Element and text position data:
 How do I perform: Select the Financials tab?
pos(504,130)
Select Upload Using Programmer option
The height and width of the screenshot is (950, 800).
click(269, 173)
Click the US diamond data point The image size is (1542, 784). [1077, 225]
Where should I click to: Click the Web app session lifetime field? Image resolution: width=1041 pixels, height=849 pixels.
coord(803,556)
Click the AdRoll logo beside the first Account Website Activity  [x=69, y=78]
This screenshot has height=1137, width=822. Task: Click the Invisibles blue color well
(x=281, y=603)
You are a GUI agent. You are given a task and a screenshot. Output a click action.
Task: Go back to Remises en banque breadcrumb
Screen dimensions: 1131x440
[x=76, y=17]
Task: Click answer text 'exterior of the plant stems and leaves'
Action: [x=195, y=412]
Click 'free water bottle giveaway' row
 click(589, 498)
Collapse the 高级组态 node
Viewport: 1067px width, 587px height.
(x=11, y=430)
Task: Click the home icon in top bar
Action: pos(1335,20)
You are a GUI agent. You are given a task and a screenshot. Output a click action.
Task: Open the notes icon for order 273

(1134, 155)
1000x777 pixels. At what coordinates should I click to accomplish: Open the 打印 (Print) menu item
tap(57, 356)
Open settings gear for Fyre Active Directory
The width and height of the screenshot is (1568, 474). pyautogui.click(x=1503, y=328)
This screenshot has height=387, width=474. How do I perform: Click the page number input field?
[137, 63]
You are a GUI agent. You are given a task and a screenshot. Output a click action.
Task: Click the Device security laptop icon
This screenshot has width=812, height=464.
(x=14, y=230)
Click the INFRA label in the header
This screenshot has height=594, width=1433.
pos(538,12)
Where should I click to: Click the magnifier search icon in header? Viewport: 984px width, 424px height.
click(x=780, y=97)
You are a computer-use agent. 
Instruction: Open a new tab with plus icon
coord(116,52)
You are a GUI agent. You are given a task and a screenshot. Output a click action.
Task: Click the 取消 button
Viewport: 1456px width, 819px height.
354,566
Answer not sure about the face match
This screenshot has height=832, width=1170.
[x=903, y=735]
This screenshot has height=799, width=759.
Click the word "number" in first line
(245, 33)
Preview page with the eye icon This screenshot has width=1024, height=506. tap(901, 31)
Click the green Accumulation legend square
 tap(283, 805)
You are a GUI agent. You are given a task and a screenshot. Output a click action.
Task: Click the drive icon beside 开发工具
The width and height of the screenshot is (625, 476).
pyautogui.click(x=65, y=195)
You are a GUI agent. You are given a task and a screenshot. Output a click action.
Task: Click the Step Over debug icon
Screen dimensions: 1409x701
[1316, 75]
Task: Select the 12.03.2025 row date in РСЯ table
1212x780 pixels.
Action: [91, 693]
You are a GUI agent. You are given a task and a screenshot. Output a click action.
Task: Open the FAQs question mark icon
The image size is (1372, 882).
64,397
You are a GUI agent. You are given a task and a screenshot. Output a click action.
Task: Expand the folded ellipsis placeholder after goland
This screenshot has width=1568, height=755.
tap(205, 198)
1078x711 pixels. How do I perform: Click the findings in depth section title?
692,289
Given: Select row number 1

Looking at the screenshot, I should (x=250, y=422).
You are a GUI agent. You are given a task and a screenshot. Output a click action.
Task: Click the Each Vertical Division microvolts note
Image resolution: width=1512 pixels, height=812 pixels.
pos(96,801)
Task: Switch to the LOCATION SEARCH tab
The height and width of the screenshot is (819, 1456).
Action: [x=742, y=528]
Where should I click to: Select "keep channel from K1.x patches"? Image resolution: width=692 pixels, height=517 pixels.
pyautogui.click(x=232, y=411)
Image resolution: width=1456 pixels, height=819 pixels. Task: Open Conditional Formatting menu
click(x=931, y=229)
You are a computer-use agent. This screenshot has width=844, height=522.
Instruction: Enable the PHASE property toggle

* _Given request_
Return every line of the records above that contains the word "should". Case counts when matching.

* _Task solution_
Where should I click to: Click the Web app session lifetime field? Image resolution: width=1041 pixels, height=849 pixels.
1000x777 pixels. At what coordinates should I click to accomplish: Open the 打印 (Print) menu item
Where should I click to: Click the magnifier search icon in header? Viewport: 984px width, 424px height.
Looking at the screenshot, I should (x=250, y=422).
Where should I click to: Select "keep channel from K1.x patches"? Image resolution: width=692 pixels, height=517 pixels.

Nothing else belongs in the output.